Por Celeste Segovia (*)
Desde 1975, todos los 8 de marzo de cada año se celebra el Día Internacional de la Mujer en el mundo, día que nos remonta a la Nueva York de 1911 donde perdieron la vida más de 120 mujeres luego de declararse en huelga permanente en la fábrica donde trabajaban solicitando la reducción de su jornada laboral e igual salario que los hombres por iguales tareas.
Si bien los reclamos de hace un siglo siguen siendo los de hoy, es dable reconocer que somos parte de una sociedad más involucrada que adquirió consciencia de la desigualdad y de la dominación histórica del hombre por sobre la mujer, y de un tiempo donde la fuerte participación del movimiento feminista logró poner sobre la mesa la cuestión de género, imponiendo a partir de la presión social tanto la planificación de políticas públicas como el tratamiento de distintas leyes orientadas a brindar un marco normativo a la reivindicación de los derechos de la mujer que hacen a su dignidad y desarrollo íntegro como persona.
En este día es necesario tener presentes y afirmar los instrumentos legales vigentes en el país cuya finalidad es disminuir y erradicar la violencia contra la mujer sostenida en distintos ámbitos por infinidad de agentes a través de prejuicios, discriminación, violencia física, psíquica y simbólica, mandatos sociales, pautas culturales, etc. En este sentido es que la Argentina, en 1985 ratificó la Convención sobre la Eliminación de Todas las Formas de Discriminación contra la Mujer, incorporándola a la letra de la Constitución Nacional en la reforma de 1994.
La misma condena la discriminación contra la mujer en todas sus formas y exhorta a los Estados parte a definir políticas encaminadas a otorgar un trato igualitario a hombres y mujeres, sancionando cualquier tipo de práctica que perpetúe esta desigualdad y promoviendo medidas transitorias de “acción afirmativa” para modificar las asimetrías en el ejercicio pleno de derechos.
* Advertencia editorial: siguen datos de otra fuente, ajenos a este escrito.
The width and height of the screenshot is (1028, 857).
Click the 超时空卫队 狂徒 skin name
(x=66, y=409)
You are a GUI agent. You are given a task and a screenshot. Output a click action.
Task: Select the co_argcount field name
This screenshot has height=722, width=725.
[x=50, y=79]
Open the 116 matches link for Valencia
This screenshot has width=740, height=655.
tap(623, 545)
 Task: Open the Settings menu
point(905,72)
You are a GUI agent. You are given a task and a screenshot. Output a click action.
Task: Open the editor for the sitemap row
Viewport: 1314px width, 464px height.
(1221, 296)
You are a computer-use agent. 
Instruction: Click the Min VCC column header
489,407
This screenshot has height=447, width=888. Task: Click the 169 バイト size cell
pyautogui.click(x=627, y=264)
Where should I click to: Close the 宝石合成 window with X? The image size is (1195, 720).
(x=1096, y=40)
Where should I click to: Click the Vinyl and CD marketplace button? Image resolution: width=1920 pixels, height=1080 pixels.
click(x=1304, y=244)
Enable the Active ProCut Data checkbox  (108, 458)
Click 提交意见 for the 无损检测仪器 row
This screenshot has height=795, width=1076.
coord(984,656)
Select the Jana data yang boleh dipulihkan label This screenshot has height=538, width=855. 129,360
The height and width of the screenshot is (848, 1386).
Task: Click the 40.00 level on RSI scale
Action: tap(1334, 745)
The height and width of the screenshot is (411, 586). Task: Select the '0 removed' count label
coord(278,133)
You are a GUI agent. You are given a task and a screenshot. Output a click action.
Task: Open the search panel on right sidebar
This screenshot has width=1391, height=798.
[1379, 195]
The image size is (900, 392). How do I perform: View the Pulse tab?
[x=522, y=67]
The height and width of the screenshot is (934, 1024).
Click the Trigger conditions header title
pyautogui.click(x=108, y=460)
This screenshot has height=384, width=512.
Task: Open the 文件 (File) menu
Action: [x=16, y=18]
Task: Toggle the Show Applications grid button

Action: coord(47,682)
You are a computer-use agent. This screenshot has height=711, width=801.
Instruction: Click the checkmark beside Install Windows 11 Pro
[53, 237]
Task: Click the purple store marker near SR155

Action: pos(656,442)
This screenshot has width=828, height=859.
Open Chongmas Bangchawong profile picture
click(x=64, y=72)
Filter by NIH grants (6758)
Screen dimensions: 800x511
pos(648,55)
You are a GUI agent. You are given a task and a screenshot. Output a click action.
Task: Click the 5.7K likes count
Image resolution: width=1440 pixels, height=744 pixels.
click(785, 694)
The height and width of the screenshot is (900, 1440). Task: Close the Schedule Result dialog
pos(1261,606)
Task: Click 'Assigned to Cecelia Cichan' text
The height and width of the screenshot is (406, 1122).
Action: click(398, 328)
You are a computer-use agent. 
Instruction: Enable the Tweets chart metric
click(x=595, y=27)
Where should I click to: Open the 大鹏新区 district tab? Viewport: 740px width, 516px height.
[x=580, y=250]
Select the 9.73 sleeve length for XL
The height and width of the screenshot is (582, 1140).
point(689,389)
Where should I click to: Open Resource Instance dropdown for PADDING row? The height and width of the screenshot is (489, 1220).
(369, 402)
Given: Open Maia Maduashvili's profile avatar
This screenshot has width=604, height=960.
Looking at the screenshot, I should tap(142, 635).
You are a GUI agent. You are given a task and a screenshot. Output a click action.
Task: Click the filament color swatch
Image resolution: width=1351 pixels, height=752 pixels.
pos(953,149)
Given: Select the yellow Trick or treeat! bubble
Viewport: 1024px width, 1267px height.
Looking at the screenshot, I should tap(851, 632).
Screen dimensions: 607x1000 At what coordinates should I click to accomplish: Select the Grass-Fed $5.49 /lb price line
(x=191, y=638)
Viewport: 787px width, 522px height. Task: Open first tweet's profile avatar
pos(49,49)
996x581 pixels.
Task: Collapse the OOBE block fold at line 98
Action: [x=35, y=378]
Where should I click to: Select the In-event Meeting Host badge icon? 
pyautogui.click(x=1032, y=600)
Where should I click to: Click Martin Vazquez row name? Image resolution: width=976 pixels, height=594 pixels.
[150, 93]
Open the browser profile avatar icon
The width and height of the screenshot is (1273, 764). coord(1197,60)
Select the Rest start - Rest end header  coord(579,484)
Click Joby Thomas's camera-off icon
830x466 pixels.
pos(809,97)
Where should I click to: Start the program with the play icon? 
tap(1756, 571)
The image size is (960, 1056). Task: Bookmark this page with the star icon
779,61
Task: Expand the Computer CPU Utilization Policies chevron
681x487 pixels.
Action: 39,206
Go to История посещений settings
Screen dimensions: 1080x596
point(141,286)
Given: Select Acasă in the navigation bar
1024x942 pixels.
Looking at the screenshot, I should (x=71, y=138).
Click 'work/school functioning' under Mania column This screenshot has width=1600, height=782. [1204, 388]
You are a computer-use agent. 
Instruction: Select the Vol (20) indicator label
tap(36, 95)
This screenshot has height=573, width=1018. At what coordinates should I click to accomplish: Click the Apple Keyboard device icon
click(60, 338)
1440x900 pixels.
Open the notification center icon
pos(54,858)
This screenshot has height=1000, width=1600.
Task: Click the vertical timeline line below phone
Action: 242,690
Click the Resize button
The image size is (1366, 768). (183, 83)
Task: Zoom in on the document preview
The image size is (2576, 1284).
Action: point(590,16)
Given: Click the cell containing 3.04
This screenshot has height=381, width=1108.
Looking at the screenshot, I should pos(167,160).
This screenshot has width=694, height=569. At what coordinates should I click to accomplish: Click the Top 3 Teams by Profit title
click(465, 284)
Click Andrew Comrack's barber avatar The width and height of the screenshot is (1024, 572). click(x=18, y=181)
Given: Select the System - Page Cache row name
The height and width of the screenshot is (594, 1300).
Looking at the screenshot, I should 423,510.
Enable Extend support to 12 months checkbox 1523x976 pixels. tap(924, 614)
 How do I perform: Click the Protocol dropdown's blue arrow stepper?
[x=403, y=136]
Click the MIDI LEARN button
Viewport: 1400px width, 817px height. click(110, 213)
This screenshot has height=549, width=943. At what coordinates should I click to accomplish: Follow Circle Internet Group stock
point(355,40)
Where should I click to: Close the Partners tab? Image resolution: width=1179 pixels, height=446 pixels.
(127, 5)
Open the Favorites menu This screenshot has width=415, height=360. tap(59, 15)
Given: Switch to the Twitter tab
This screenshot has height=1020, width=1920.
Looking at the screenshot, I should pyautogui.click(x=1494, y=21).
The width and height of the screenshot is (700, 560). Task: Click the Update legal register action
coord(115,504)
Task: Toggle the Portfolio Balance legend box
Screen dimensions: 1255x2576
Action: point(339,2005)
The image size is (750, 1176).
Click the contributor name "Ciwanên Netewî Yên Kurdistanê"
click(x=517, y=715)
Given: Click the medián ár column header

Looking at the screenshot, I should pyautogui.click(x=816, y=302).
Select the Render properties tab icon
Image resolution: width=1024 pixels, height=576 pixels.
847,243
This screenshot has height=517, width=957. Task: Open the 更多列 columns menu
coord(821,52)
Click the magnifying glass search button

La Convención reconoce que la violencia contra las mujeres constituye una violación de los derechos humanos y las libertades fundamentales, una ofensa a la dignidad humana y una manifestación de las relaciones de poder históricamente desiguales entre mujeres y hombres, que trasciende todos los sectores de la sociedad independientemente de su clase, raza o grupo étnico, nivel de ingresos, cultura, nivel educacional, edad o religión.
En 1996 nuestro país aprobó la “Convención Interamericana para Prevenir, Sancionar y Erradicar la Violencia contra La Mujer – Convención de Belem do Pará” complementando de este modo el marco jurídico ofrecido por la CEDAW y el resto de los pactos y convenciones internacionales.
Las distintas leyes que en este sentido fueron sancionadas en las últimas décadas por la Argentina funcionan como un paraguas protectorio en materia de igualdad y equidad de género siendo estas medidas el reflejo del consenso social y la voluntad política en relación a la temática a partir de la lucha incansable de los colectivos de mujeres, creando en quienes gobernamos la obligación de redoblar los esfuerzos y asumir las responsabilidades que como representantes del pueblo nos competen.
Tanto la Ley Micaela como la Ley Brisa, sancionadas el año pasado son una clara muestra de que la cuestión de género llegó para quedarse en el debate y reflexión diario de las argentinas y argentinos y que las autoridades de turno debemos hacernos eco de los reclamos, generar espacios para la discusión y planificación de propuestas innovadoras, capacitarnos para dejar de reproducir como agentes del Estado prácticas cotidianas que replican la violencia contra las mujeres, promoviendo todo tipo de medidas que sirvan para la construcción de una ciudadanía más consciente, más responsable y más justa.
(*) Secretaria de Derechos Humanos del Chaco.